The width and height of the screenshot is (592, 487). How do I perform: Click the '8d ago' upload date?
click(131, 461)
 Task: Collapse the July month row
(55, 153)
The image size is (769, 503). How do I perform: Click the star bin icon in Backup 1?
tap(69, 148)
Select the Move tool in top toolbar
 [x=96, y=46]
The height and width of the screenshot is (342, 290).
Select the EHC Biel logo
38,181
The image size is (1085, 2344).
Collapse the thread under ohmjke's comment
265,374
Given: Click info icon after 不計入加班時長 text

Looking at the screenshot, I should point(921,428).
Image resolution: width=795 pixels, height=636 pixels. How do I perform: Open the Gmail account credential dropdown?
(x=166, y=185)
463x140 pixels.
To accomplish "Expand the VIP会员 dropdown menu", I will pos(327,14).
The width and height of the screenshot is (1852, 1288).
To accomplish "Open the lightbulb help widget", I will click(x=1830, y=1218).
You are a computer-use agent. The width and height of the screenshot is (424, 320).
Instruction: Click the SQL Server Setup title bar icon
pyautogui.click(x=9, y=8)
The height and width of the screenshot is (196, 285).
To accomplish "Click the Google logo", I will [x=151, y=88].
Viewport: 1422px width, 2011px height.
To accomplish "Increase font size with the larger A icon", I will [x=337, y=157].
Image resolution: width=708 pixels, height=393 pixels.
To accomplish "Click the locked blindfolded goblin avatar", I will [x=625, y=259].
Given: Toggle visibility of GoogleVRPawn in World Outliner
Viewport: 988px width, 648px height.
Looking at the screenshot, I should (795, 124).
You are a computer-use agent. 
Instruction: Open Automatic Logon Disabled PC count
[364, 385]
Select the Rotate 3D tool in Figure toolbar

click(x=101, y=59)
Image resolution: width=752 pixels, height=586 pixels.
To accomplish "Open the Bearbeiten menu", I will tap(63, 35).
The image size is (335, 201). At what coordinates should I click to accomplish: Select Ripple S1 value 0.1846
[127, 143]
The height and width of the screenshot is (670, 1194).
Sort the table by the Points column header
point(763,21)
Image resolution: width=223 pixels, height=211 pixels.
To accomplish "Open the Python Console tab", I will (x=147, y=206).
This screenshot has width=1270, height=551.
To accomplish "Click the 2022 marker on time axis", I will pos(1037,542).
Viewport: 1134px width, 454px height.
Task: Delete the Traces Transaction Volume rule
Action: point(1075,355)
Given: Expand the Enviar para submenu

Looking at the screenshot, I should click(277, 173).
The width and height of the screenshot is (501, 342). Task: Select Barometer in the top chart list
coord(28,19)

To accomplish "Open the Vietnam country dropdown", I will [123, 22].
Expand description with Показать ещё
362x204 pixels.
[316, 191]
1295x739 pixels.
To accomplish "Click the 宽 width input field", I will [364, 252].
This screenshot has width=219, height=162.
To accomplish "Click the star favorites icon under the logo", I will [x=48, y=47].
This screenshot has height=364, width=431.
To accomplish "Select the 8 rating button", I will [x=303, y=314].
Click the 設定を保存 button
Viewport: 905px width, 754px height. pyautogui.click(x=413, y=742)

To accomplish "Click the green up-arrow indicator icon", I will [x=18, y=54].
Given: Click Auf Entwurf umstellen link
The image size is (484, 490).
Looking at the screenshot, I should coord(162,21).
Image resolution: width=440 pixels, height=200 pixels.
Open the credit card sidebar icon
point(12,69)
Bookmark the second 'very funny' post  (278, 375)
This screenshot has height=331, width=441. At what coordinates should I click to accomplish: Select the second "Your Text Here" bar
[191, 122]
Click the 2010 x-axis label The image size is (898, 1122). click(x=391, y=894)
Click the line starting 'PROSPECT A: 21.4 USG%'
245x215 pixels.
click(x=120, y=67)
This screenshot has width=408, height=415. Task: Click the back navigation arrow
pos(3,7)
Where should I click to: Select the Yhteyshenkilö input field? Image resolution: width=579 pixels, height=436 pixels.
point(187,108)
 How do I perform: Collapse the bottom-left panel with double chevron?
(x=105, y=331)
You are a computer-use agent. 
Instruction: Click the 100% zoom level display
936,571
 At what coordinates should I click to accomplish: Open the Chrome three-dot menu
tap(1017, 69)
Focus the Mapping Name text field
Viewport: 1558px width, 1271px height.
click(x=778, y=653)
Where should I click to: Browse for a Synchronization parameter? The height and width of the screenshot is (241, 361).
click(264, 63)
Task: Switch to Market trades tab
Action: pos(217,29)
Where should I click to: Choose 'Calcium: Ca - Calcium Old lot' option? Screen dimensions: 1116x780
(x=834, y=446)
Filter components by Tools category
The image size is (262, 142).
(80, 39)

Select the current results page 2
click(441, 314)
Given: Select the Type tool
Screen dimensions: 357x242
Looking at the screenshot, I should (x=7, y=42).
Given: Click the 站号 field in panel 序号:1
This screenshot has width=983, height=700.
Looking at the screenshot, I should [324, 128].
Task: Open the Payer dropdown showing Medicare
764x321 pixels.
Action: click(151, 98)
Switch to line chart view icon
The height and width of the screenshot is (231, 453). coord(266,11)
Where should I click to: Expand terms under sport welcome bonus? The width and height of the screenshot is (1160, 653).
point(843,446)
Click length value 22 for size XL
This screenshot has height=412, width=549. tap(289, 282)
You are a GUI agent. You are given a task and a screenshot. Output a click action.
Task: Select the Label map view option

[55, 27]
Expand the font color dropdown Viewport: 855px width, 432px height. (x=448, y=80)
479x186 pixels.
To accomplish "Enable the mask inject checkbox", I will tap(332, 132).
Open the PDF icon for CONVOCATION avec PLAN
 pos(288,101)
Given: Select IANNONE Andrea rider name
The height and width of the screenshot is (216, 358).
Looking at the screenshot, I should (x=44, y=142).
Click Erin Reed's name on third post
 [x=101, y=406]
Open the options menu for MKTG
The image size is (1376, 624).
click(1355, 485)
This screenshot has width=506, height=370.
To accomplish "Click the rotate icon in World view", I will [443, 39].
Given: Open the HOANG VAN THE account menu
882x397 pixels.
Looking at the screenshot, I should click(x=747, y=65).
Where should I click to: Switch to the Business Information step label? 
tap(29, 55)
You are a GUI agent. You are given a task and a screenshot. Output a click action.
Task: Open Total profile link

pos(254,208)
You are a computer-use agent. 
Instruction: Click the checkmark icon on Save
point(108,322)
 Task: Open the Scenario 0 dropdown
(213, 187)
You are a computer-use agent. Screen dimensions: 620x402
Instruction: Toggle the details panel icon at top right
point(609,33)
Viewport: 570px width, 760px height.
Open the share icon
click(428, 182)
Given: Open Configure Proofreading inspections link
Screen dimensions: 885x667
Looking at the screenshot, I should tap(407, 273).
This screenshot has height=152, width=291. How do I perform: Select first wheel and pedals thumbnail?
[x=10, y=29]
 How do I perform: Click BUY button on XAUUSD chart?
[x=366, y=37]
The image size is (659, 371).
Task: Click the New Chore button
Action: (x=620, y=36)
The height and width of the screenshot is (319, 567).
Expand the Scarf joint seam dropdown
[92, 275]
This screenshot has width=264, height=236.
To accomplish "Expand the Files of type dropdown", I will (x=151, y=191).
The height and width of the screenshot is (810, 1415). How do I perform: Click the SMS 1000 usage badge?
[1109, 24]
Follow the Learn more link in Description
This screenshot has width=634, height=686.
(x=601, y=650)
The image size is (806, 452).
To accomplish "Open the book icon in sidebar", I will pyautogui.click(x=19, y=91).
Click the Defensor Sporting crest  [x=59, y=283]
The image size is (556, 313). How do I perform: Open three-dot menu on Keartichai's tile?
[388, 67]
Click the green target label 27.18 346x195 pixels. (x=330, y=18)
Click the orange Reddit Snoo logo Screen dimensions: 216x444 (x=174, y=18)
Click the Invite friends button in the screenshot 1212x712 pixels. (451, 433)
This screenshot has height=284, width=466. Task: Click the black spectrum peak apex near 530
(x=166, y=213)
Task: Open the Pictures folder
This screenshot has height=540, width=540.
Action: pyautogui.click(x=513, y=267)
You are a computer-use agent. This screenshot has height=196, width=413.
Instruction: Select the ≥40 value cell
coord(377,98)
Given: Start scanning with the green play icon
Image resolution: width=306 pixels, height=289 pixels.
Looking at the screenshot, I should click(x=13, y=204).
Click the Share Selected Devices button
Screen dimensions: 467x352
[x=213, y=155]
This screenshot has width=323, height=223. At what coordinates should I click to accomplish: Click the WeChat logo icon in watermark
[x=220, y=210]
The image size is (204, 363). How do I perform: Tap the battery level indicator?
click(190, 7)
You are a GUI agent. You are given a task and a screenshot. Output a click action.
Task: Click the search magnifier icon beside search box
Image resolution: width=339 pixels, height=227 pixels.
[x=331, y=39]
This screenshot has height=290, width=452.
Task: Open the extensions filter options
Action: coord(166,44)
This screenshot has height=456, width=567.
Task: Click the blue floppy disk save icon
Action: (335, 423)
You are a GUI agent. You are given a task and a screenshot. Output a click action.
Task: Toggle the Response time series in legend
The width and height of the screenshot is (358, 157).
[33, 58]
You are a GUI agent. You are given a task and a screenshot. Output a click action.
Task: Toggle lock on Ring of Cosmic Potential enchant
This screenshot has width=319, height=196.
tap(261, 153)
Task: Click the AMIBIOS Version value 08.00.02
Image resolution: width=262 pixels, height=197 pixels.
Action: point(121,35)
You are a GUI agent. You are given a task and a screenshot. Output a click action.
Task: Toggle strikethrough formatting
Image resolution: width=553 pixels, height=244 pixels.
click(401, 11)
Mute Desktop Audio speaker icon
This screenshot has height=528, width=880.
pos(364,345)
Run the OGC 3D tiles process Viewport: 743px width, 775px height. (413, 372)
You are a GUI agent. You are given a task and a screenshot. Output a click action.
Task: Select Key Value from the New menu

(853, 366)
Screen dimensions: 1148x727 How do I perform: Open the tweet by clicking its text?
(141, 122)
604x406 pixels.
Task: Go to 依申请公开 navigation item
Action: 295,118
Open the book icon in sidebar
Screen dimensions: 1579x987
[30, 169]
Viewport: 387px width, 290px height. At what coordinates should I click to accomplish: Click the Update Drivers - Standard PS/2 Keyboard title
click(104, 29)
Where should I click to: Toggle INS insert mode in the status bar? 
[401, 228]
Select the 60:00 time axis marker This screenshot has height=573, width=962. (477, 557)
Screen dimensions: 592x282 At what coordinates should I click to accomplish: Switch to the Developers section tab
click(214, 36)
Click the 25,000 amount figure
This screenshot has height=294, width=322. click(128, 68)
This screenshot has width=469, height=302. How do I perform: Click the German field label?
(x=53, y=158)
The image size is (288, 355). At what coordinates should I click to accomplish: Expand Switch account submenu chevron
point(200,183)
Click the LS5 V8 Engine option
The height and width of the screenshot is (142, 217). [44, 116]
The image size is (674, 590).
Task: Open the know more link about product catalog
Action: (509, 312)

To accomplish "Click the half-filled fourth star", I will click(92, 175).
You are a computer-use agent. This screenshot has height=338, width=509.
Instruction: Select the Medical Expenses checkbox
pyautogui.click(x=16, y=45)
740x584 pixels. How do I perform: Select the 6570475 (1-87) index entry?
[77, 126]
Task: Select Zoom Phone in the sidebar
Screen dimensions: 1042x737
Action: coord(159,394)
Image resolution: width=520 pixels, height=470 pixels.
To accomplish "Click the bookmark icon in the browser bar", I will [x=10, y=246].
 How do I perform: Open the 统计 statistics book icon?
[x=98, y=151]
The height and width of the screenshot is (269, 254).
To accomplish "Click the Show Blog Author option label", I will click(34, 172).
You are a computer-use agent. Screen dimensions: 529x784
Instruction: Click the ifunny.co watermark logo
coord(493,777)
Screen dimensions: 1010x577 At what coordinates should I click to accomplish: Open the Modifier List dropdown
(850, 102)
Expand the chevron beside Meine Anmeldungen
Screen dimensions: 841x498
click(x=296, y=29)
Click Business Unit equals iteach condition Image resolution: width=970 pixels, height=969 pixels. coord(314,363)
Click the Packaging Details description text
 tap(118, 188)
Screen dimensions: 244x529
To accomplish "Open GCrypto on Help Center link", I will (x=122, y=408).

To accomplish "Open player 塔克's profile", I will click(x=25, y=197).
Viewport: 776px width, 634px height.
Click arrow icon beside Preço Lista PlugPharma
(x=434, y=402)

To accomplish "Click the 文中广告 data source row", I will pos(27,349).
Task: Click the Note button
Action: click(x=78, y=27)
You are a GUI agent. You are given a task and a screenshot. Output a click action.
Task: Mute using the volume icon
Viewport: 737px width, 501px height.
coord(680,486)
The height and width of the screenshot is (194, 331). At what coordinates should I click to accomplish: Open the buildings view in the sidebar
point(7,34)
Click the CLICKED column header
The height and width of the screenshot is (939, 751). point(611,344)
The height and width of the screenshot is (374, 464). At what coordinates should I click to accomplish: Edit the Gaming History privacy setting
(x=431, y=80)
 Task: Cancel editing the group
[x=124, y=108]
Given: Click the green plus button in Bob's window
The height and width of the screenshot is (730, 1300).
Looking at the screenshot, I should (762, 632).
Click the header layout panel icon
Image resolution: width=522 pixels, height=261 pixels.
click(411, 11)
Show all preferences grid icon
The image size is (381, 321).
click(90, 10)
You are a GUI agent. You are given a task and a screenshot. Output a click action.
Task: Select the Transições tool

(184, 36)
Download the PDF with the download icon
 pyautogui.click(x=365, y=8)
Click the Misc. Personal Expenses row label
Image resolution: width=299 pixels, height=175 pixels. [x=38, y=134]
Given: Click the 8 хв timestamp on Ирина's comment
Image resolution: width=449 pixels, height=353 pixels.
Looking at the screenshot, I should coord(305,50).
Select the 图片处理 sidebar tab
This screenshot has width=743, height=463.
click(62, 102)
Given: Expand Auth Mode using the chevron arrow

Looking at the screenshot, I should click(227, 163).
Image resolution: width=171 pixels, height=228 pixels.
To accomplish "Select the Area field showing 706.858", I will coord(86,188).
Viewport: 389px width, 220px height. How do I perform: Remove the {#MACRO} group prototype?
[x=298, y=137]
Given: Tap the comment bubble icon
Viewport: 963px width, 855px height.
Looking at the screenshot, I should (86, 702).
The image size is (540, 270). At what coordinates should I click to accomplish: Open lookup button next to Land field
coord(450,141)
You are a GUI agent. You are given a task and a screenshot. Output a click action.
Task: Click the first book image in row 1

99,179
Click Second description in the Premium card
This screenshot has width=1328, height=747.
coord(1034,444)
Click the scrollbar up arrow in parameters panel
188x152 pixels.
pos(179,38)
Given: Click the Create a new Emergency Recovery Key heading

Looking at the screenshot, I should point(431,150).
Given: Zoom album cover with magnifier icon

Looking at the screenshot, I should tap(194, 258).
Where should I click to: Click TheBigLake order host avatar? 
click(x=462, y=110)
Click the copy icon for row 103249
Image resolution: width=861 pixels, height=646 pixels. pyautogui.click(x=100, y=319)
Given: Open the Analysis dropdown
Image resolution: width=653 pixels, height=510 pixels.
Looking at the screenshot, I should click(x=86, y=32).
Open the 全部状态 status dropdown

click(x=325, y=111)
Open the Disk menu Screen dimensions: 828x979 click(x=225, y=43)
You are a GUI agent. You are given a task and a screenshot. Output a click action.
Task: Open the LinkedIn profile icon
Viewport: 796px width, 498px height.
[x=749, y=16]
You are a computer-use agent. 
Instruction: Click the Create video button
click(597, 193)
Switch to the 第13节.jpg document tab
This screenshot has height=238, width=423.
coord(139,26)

_ _ _ _

▶ _Task description_: Go through the data and show every line where "Mute" occurs.

▶ _Solution_:
Mute Desktop Audio speaker icon
Task: Mute using the volume icon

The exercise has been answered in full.